Texas, a state that hates federal involvement so much that in addition to suing federal officials on a near-monthly basis, it built its own (faulty) power grid, is now taking a massive federal bailout for unemployment.
Texas House Speaker Dade Phelan and Lt. Gov. Dan Patrick announced last week they would put $7.2 billion from the Biden administration’s American Recovery Plan Act into paying back billions in loans the state took out from the U.S. Treasury — shifting the tax burden intended to be borne by Texas employers to taxpayers nationwide.
The state unemployment rates skyrocketed last spring because of the pandemic, climbing to nearly 13%. The state’s anemic coffers were quickly drained, and it began taking federal government loans. Then the federal government added additional monies on top through pandemic assistance for the unemployed. State and federal unemployment payments were more than $51 billion in Texas since the pandemic began.
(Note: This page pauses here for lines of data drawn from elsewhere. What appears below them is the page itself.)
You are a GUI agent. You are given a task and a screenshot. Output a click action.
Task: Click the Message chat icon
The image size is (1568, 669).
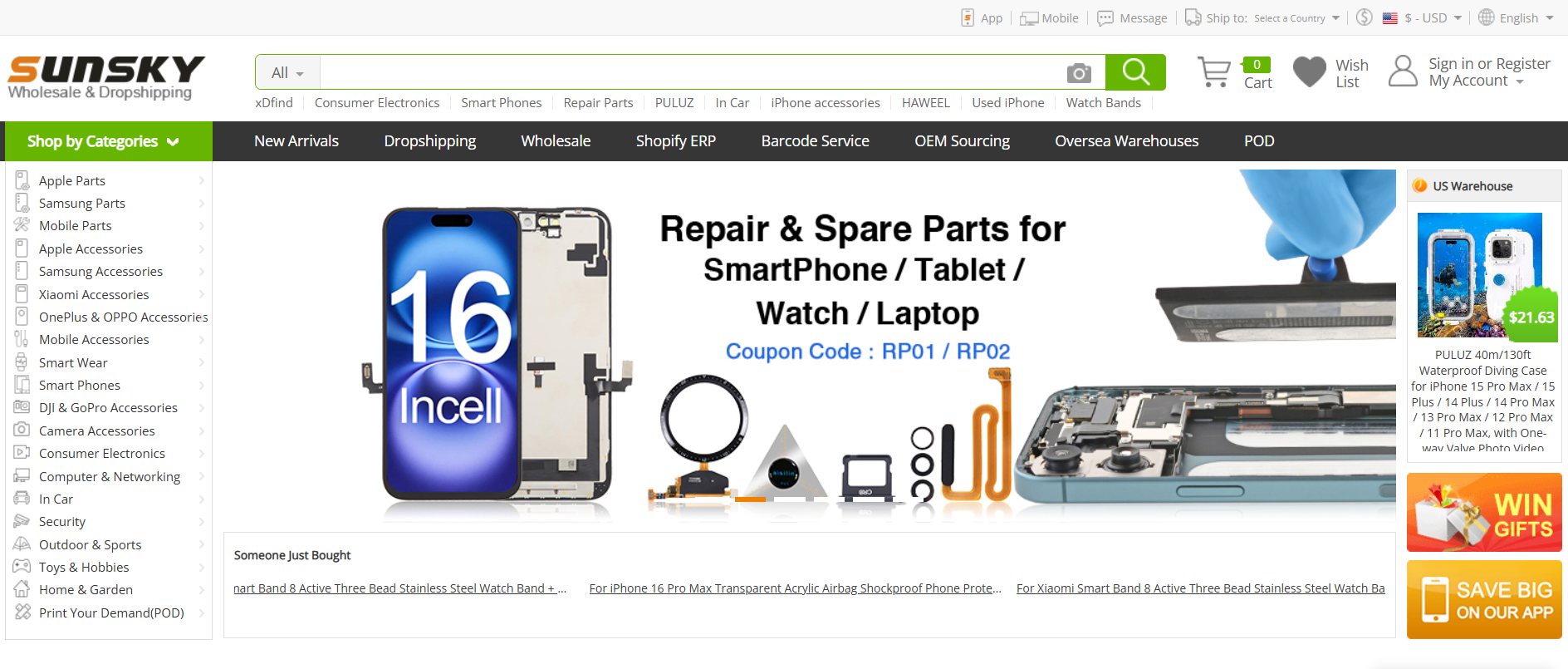click(x=1105, y=18)

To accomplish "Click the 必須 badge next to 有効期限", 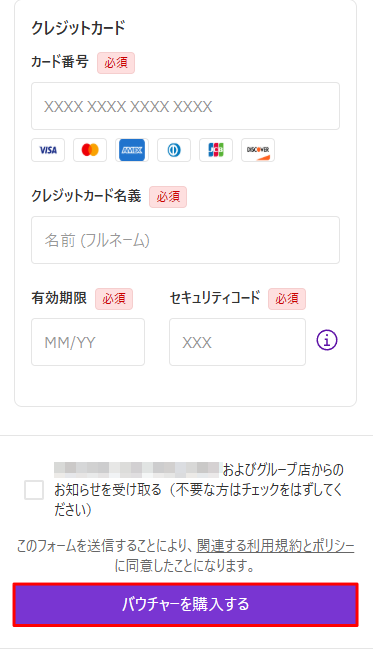I will 114,299.

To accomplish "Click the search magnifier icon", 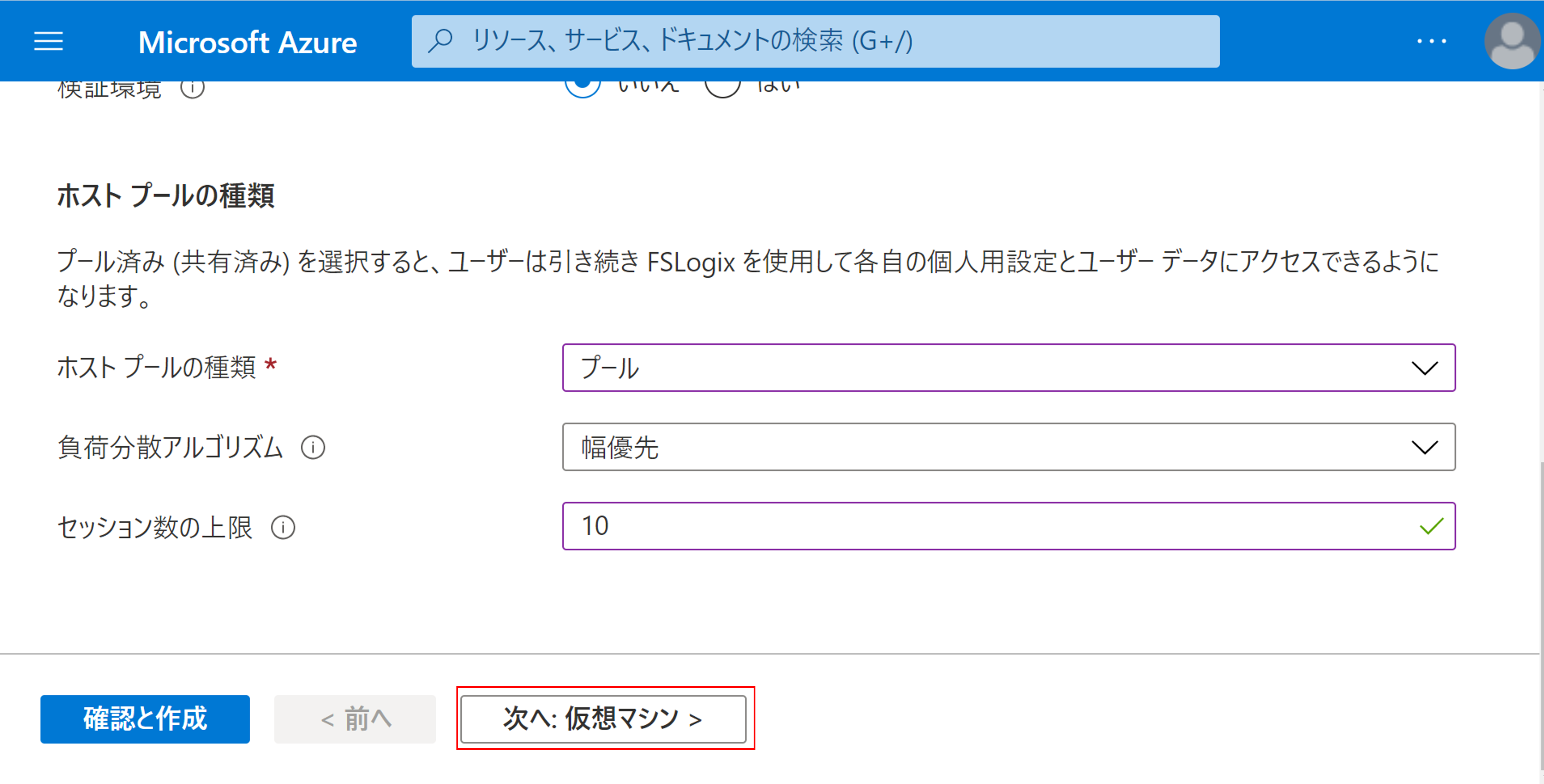I will pyautogui.click(x=441, y=41).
The plan is to erase the state’s $5.9 billion in Title XII (unemployment) loans and add more than a billion to the unemployment trust fund. This nixes additional interest payments and allows the legislature and the Texas Workforce Commission — who oversees unemployment — to continue to avoid tough decisions about taxing appropriately. It allows the state legislature to continue on its business-friendly course, now at the expense of every other state.
“Texas has not had a solvent unemployment compensation trust fund since 1974. That’s one of the worst in the nation,” said Jared Walczak, vice president of state projects at the Tax Foundation.
The state will take that history of insolvency and unlike past recessions avert higher taxes on its own businesses by diffusing it to include out-of-state businesses and people.